■ YOUR INSTRUCTIONS ■
Using the ginger abstract, explain in one to three sentences why the study tested a cooked ginger extract.

Efficacy of Ginger (Zingiber officinale Roscoe) Extracts in Lowering Blood Glucose in Normal and Hig...

ADENIYI Paulina Oludoyin, SANUSI Rasaki Adegoke

  Open Access OPEN ACCESS  Peer Reviewed PEER-REVIEWED

Efficacy of Ginger (Zingiber officinale Roscoe) Extracts in Lowering Blood Glucose in Normal and High Fat Diet-induced Diabetic Rats

ADENIYI Paulina Oludoyin1, 2,, SANUSI Rasaki Adegoke2

1University of Ibadan, Ibadan, Nigeria

2Institute of Agricultural Research and Training, Apata, Ibadan

Abstract

Even though the hypoglycemic effect of various extracts of ginger had been delved into exhaustively the similar effect of the cooked form of the spice is yet to be ascertained. This is of vital importance since ginger is mostly consumed in cooked form in various dishes. Hence, the objective of this study is to determine the efficacy of raw and cooked ginger extracts in lowering blood glucose in normal and high fat diet-induced diabetic rats, an experimental model of Type 2 diabetes which is the most prevalent type of the disease. Male Albino rats (63) were divided into seven groups and designated thus: Group 1 – normal negative control, Group 2 – normal rats given raw ginger extract, Group 3 - normal rats given cooked ginger extract, Group 4 - diabetic control, Group 5 –diabetic rats given raw ginger extract, Group 6 – diabetic rats given cooked ginger extract and Group 7 – diabetic rats given Metformin. The diabetic groups were fed high fat diet for 12 weeks after which the 4 weeks extracts administration commenced Fasting blood glucose was determined before and after the 12 weeks diet introduction and at the 2nd and 4th weeks of extracts’ administration by using ACCU-CHEK Active Glucometer, Roche, Germany. ANOVA and Least Significant Difference were used for statistical analyses. There was no significant difference between. Raw ginger extract and Metformin normalized fasting blood glucose (FBG) in the diabetic rats because there was no significant difference (p<0.05) between these two groups and the normal negative control at 4 weeks extracts and drug administration. The cooked extract did not normalize the blood glucose but lowered it by 35%..The two extracts had similar hypoglycemic effect (24% reduction, p<0.05) in normal rats at 2 weeks and 4 weeks of administration. Hence raw ginger extract is as effective as Merformin in normalizing FBG but the cooked form may require a longer period to exert similar effect..Even though the extracts lowered the FBG below normal in normal rats this may not lead to clinically threatening hypoglycemia.

■ DATA EXTRACTS ■
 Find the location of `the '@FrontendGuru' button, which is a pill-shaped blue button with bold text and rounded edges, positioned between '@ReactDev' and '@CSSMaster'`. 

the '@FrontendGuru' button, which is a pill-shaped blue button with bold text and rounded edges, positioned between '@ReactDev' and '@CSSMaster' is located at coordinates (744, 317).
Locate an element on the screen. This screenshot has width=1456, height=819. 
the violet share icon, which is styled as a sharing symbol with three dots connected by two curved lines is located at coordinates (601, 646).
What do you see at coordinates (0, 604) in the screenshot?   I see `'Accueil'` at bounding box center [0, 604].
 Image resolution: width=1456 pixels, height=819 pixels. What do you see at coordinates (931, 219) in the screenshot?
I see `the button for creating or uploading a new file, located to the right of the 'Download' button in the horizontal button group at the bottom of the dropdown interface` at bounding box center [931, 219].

■ RESULT ■
The hypoglycemic effect of various ginger extracts had already been studied in depth, but the effect of the cooked spice had not yet been established. That gap matters because ginger is mostly eaten cooked in various dishes.